• _Objective_
Write out every one of the entries below word for word, omitting the pictures.

• _Exercise input_
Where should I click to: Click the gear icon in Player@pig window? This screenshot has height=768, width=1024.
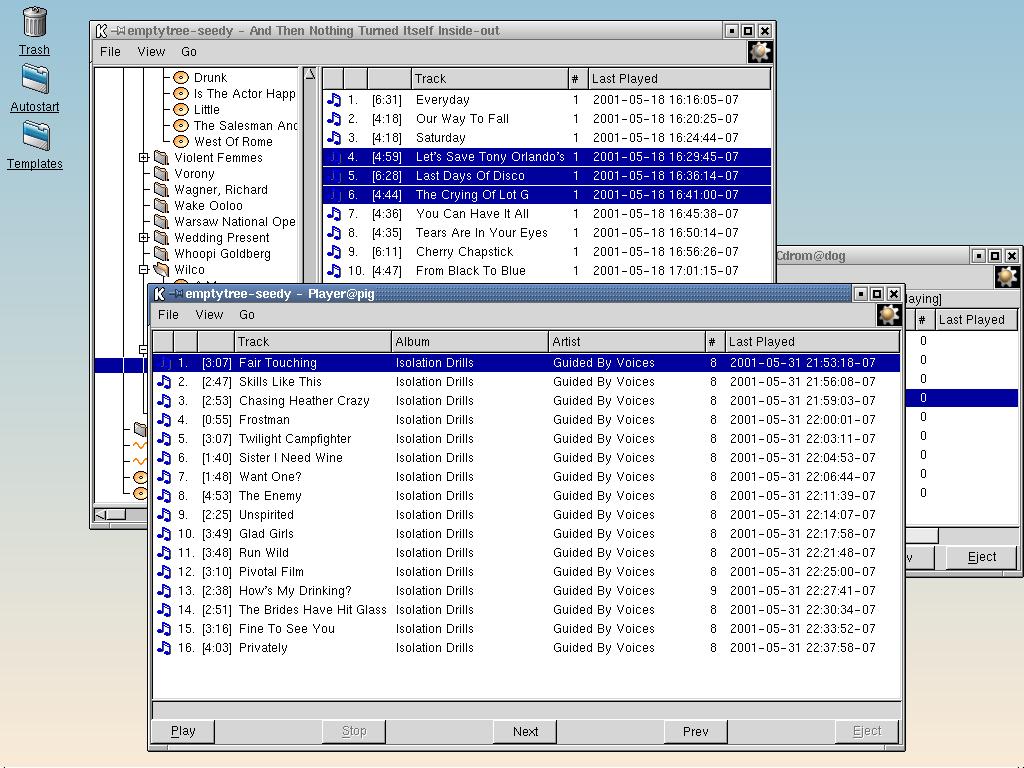click(x=888, y=315)
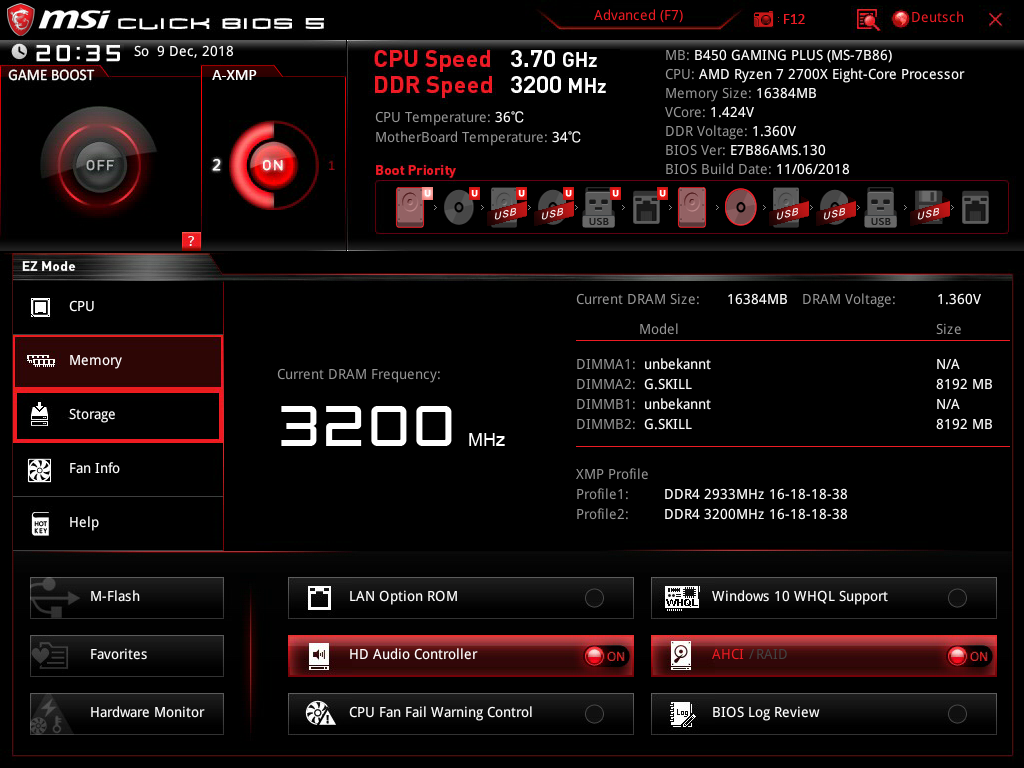Select the first hard disk boot device icon
Viewport: 1024px width, 768px height.
pos(411,207)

• _Response to this task_
Where should I click to: Click the gear icon in Player@pig window? This screenshot has height=768, width=1024.
click(x=888, y=315)
Select the first hard disk boot device icon
Viewport: 1024px width, 768px height.
pos(411,207)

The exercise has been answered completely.